This is a story about symbols and how their meaning gets lost when the symbol is not universally understood.

Consider the new sculpture on Wall Street, a 7-foot-tall bronze statue of a gorilla confronting the long-stand Charging Bull sculpture (meant as a Capitalist symbol) now with 10,000 bananas heaped around it.

In parenthesis

Market Watch reports a sign at the site explaining that the bananas “illustrate just how ‘bananas’ Wall Street has become.” But here’s the thing. If you need a sign to present a symbol, you need a different one that doesn’t need explaining.
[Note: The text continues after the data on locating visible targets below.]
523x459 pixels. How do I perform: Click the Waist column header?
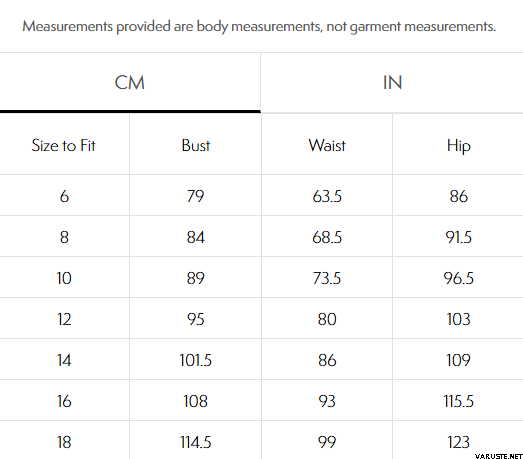327,145

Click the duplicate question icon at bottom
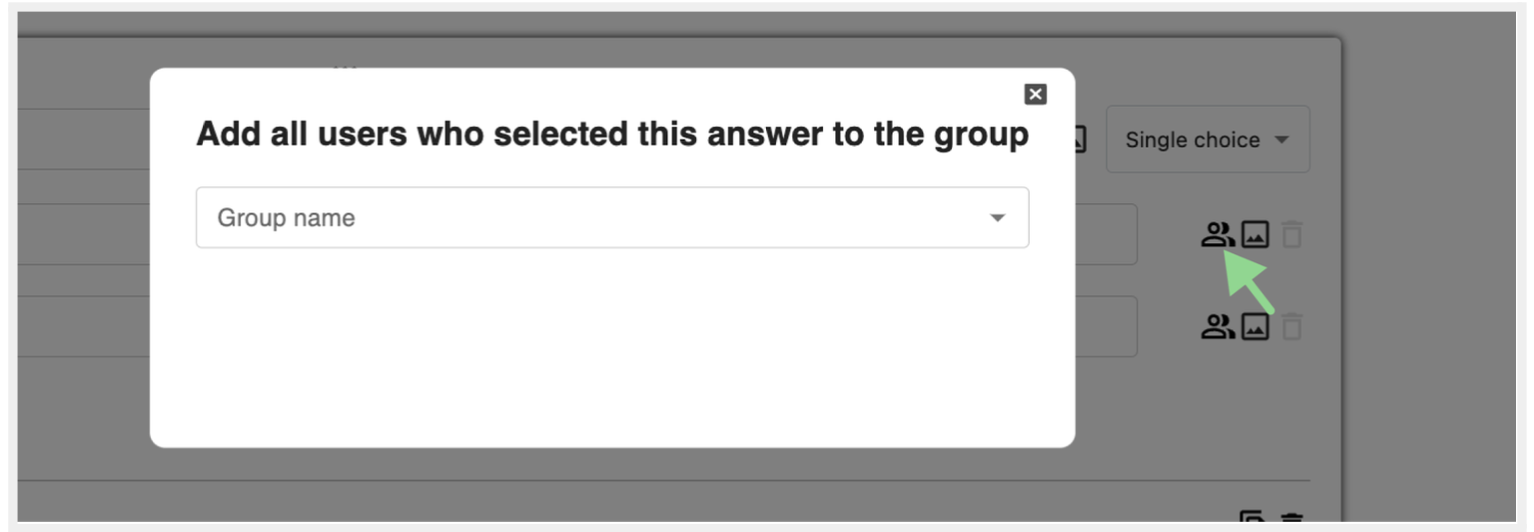[x=1251, y=521]
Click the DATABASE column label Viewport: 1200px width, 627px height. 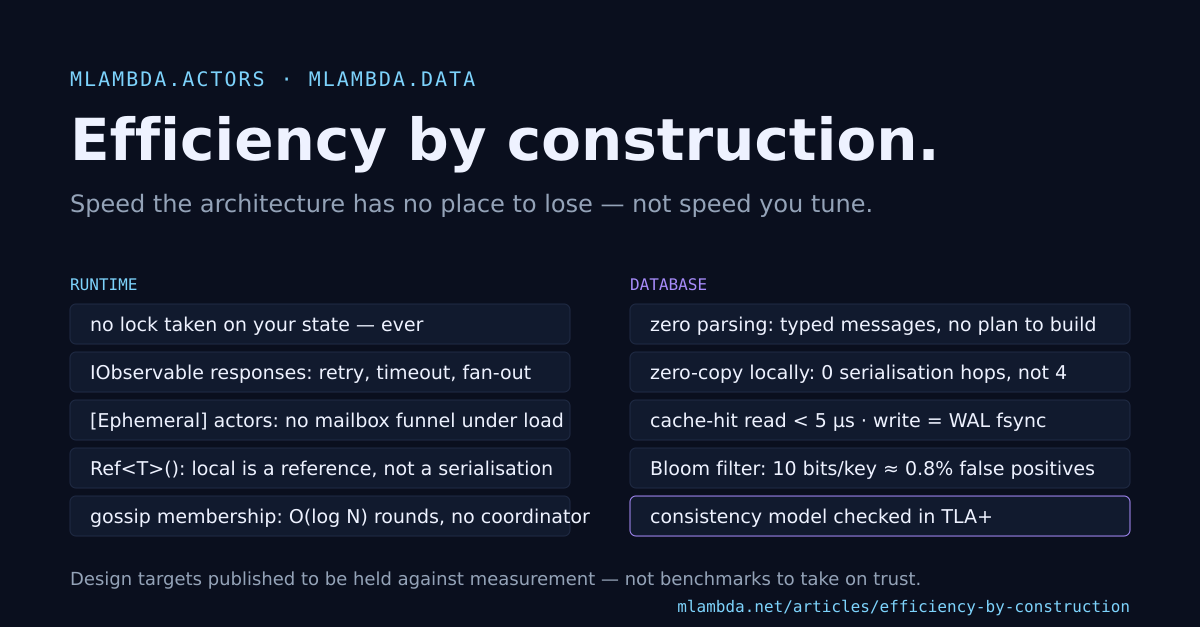[x=668, y=285]
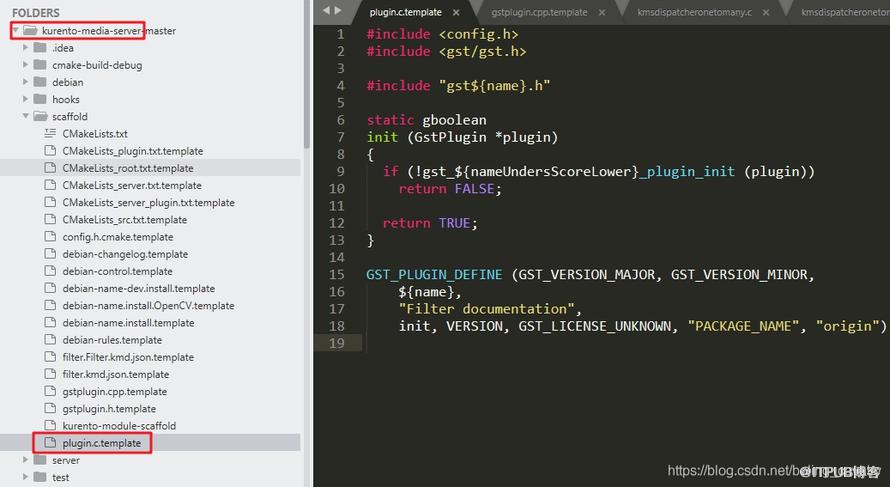The image size is (890, 487).
Task: Expand the .idea folder
Action: point(26,48)
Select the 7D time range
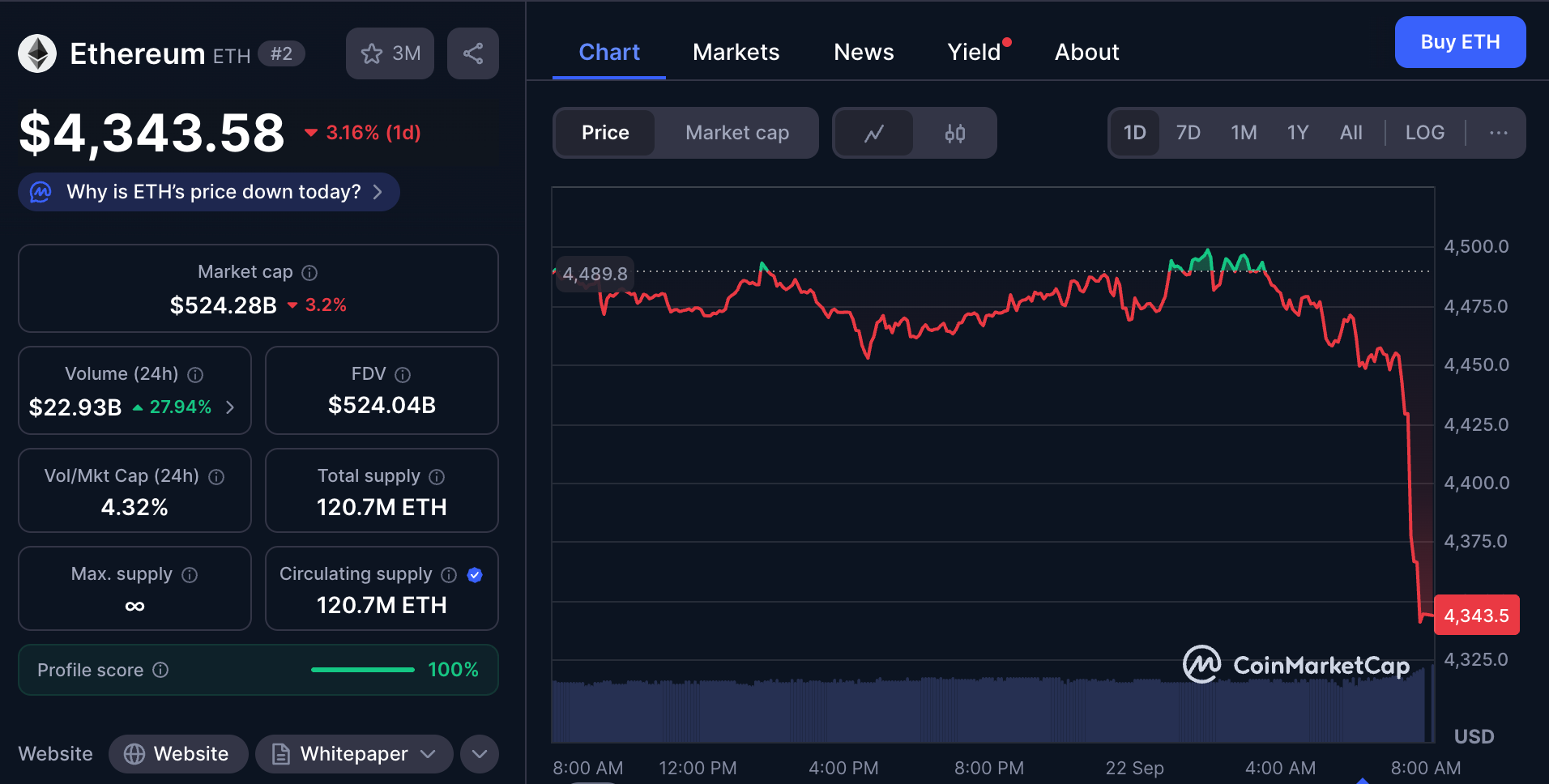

And here’s another thing. Linking the idiom “go bananas” to the gorilla only works if that’s what they eat. According to Primates Park, an organization protecting the primates kingdom, gorillas feed on “leaves, vegetative materials, and nothing else.” Even monkeys in zoos aren’t fed bananas.

By the way, in case you’re wondering, the bananas will be donated to local food banks and community fridges.

Ankit Bhatia, a co-founder of Sapien.Network, the group that installed the gorilla statue, told NBC New York, “A simple gesture of giving a banana builds community. As a society, we need to come together.” A menacing hulk of a gorilla facing off the Charging Bull is an odd vision of kumbaya.

Summon to contest

This isn’t the first time that Another sculpture has challenged charging Bull.

In 2017 there was Fearless Girl, a sculpture of a defiantly posed child that called for more women in upper management.

But a little girl with feet set wide apart and hands-on her hips were the picture of a moppet refusing to go to bed, not gender diversity in the workplace.

Fearless Girl was moved to the New York Stock Exchange after the Charging Bull sculptor, Arturo Di Modica, complained that the angry-looking imp was installed under cover of night and didn’t’ have permission to be on the street with his sculpture.

NY mayor at the time, Bill Di Blasio, sympathetic to Fearless Girl’s message, arranged for the relocation.

Given that the Fearless Girl message was a rallying cry for gender diversity on Wall Street, a tyke doing the rallying was silly. Underscoring the silliness, a sign that went with the sculpture said, “SHE makes a difference.” Who, the kid? Come on!

I’ll get back to the gorilla statue in a moment. There’s something else to be said about facing off Fearless Girl with Charging Bull that relates to the gorilla statue doing that now.

I’m thinking of the sculpture Lygia and the Bull by Giuseppe Moretti, which depicts a nude female on her back and ropes to a steer. The sculpture was intended for Philadelphia, but circus magnate John Ringling bought it to front his museum in Florida.

Gorilla warfare

Like Lygia and the Bull, Charging Bull is an image of hostility and an unfortunate one for Wall Street. Similarly, the gorilla statue appears hostile. As it turns out, the hostility goes past appearance.

The gorilla sculpture is based on an actual animal called Harambe that lived at a Cincinnati zoo and attacked a child who entered his space in 2016. Shot to death, Harambe is a terrible symbol for a world in need of coming together.